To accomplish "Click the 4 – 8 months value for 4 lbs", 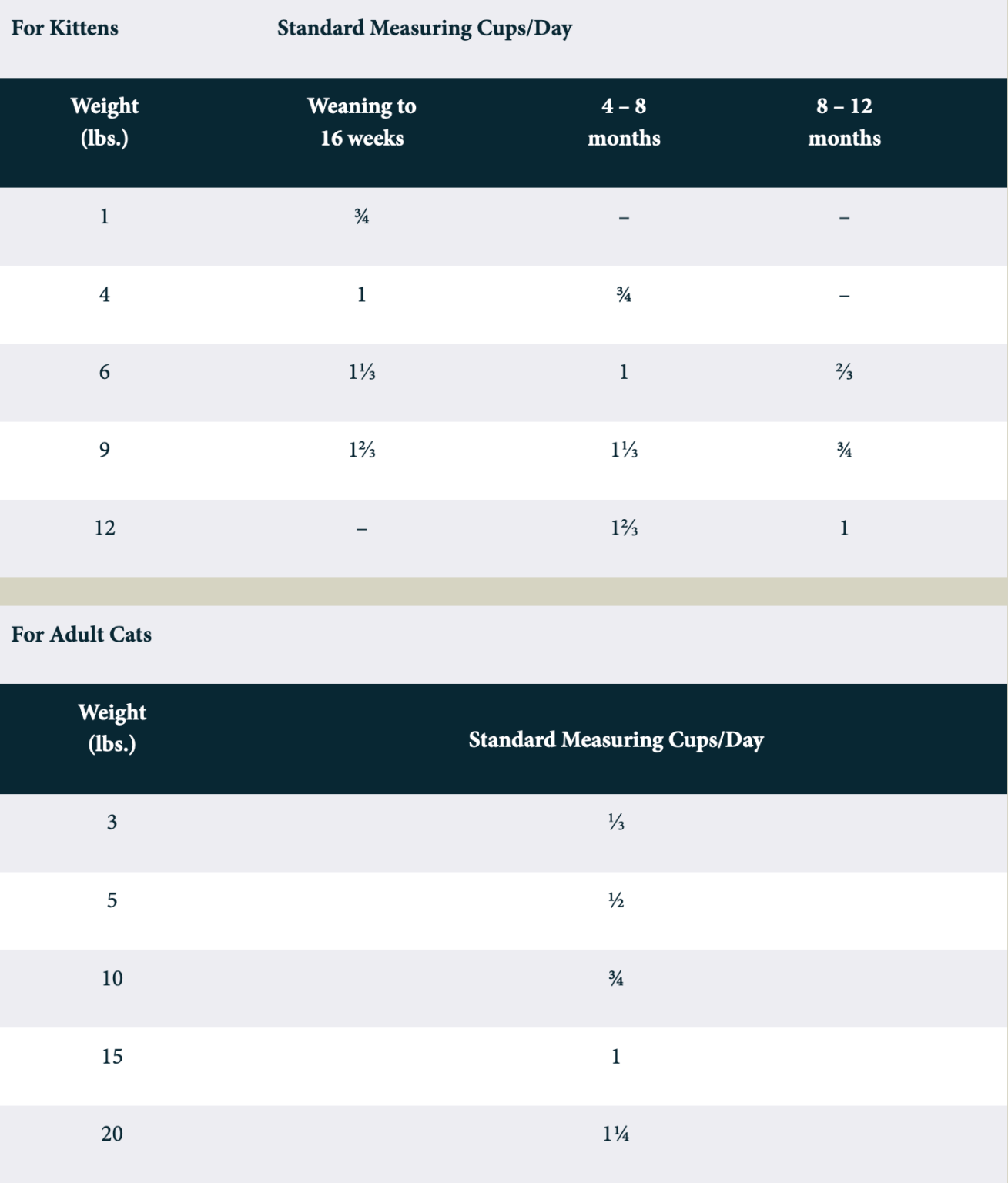I will [x=624, y=295].
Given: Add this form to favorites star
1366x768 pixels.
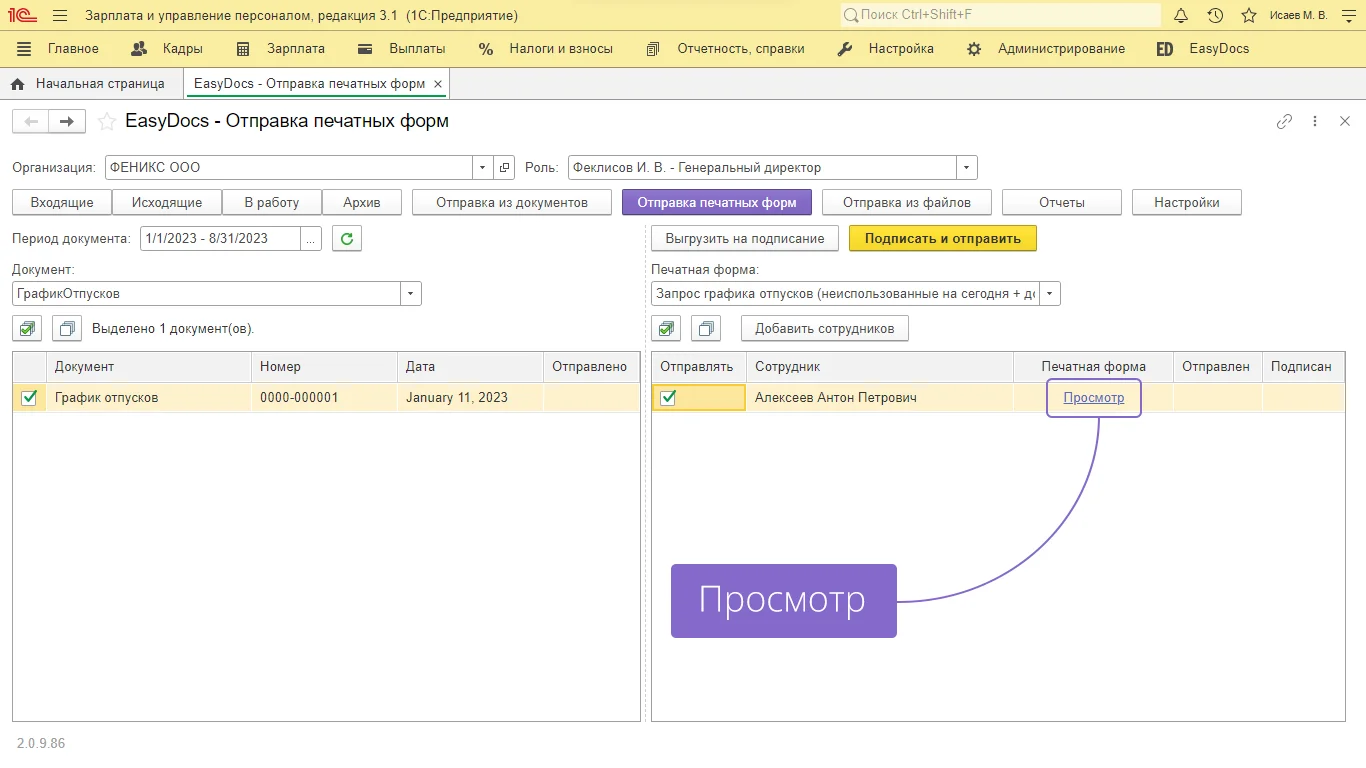Looking at the screenshot, I should [x=106, y=122].
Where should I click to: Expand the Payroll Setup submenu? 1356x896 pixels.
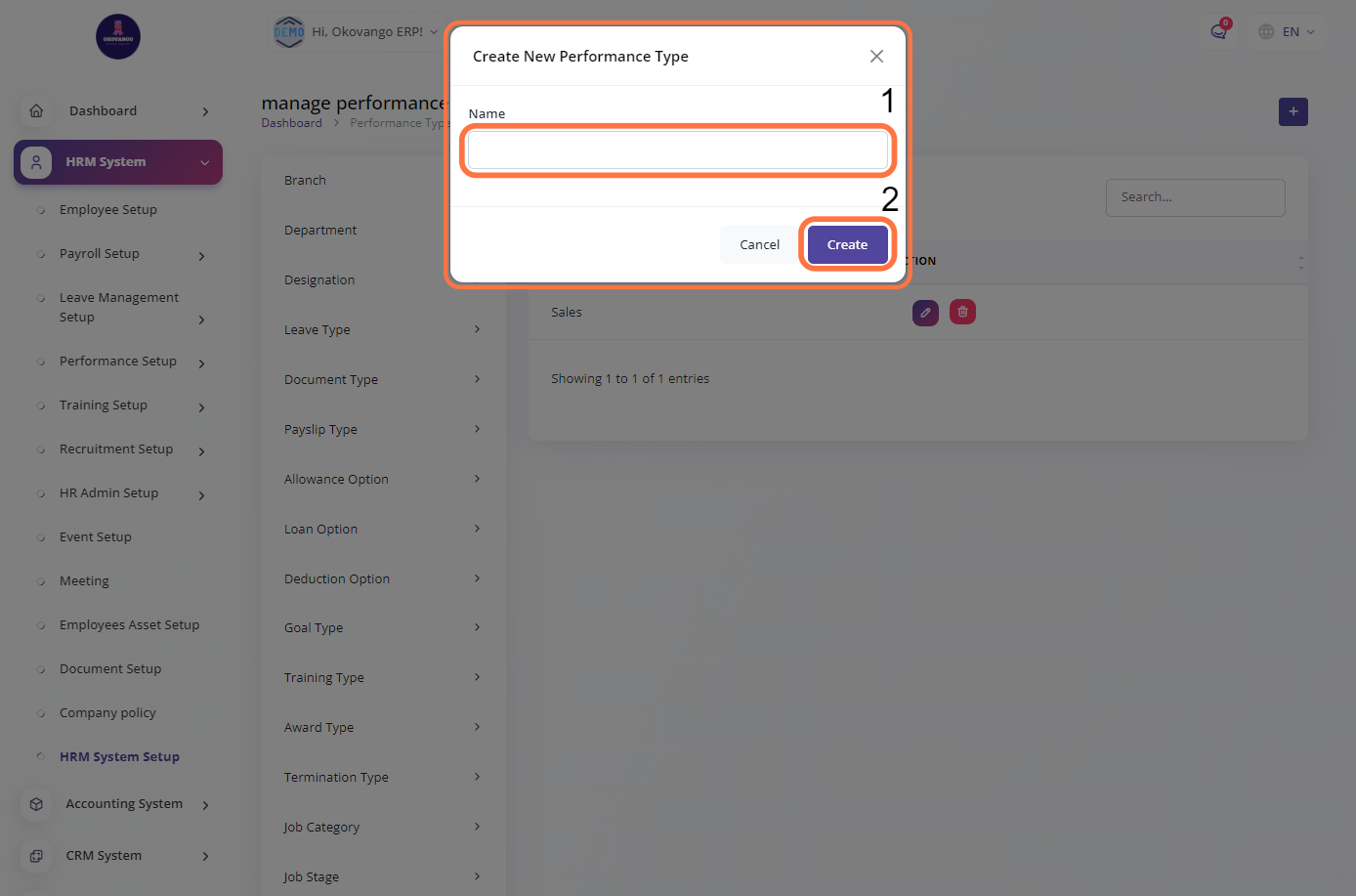[201, 255]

━━━━

## INSTRUCTIONS TO FOLLOW
Starting at the line that holds "Given: Add this form to favorites star", retype every line through the end of the data, both ends included. Pictures stay out of the copy.

## ANSWER SPACE
Given: Add this form to favorites star
1366x768 pixels.
Looking at the screenshot, I should [x=106, y=122].
Where should I click to: Expand the Payroll Setup submenu? 1356x896 pixels.
[201, 255]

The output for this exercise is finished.